Task directions:
Print exactly the line that contains "Open John's profile picture" along with every line beneath it to the end of the records below, and omit pictures.

Input for this task:

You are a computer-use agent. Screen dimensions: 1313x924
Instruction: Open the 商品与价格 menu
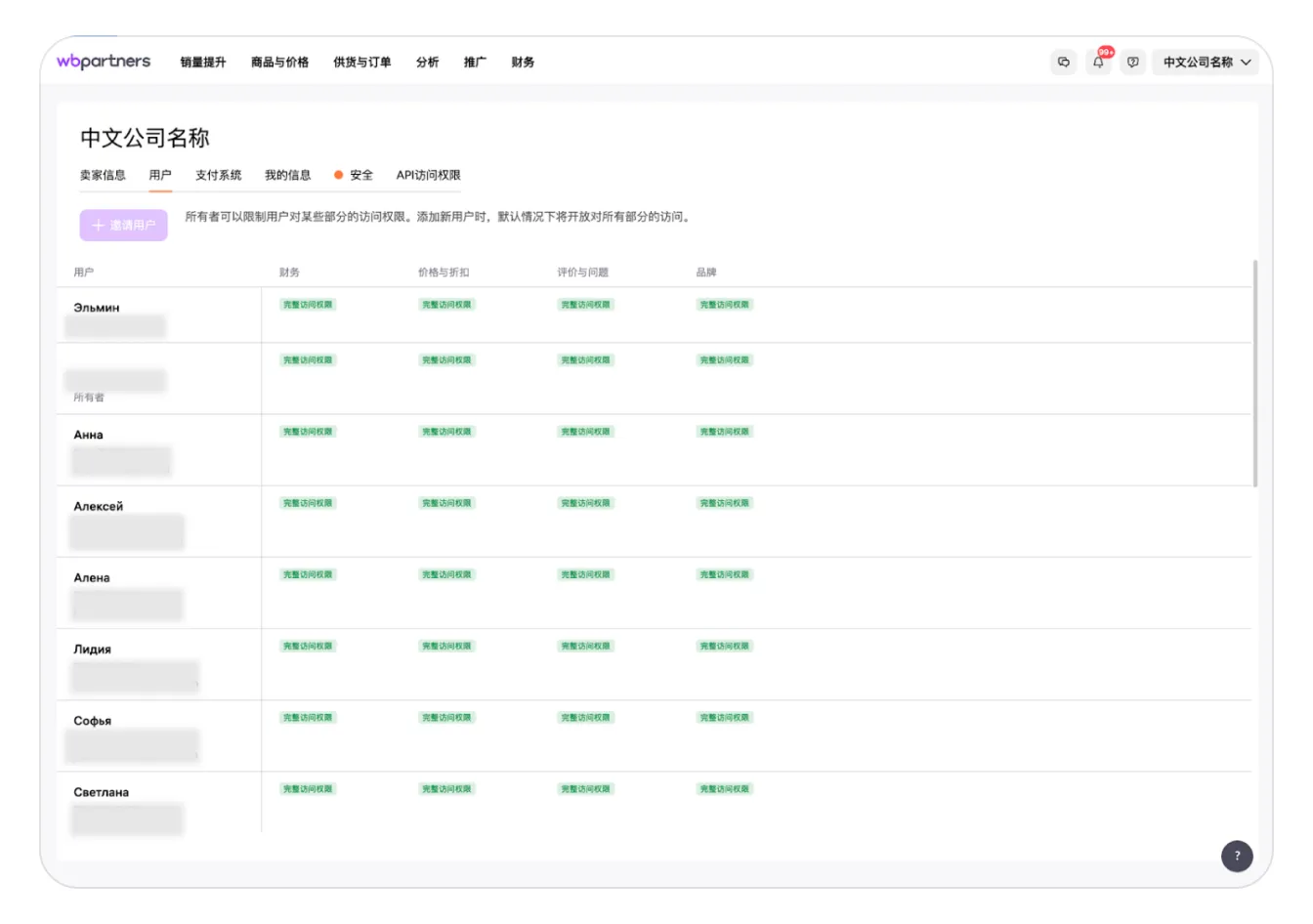coord(279,63)
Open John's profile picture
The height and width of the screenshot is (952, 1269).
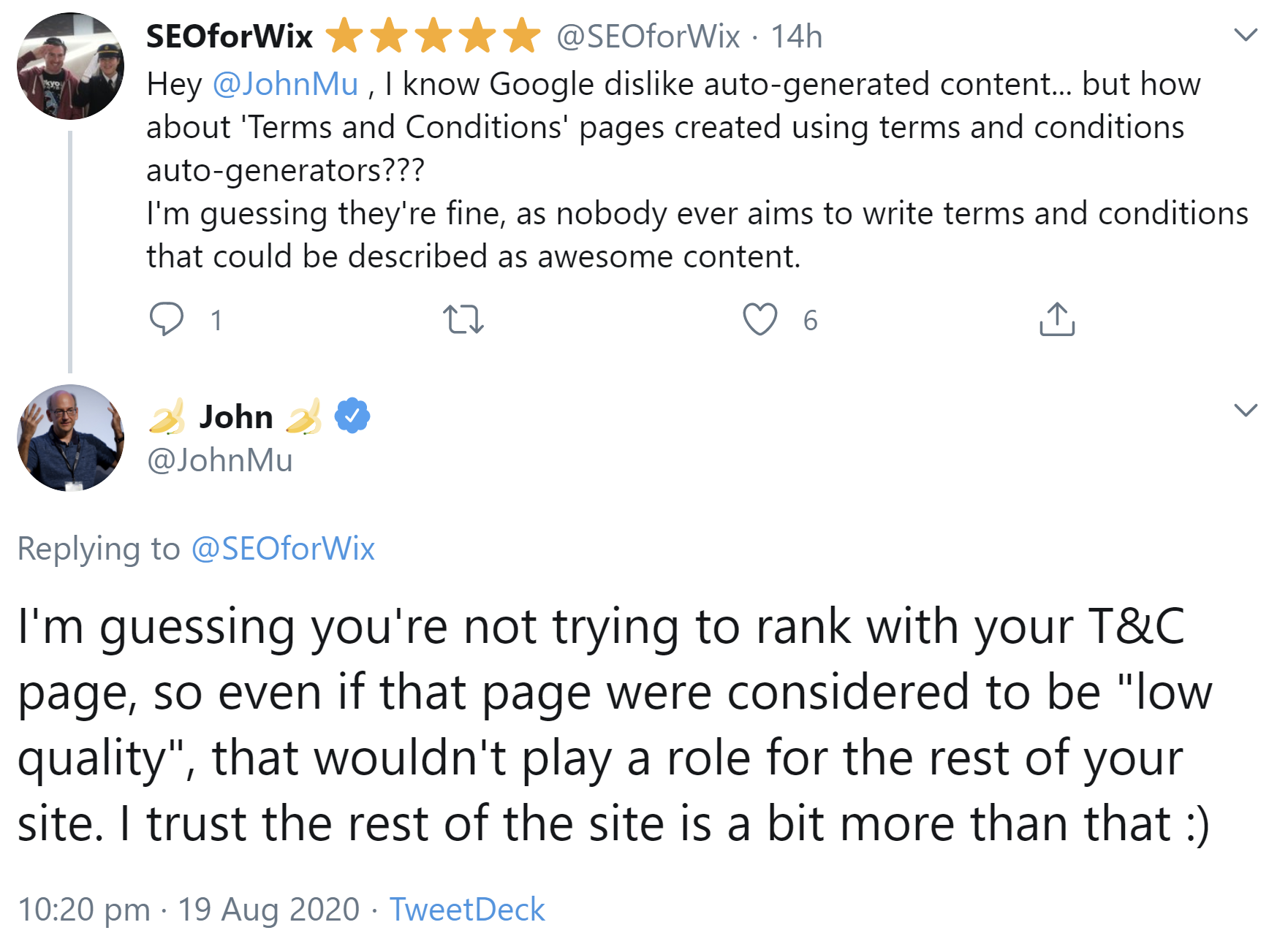click(x=70, y=438)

Answer to the problem:
Open John's profile picture
The height and width of the screenshot is (952, 1269).
click(x=70, y=438)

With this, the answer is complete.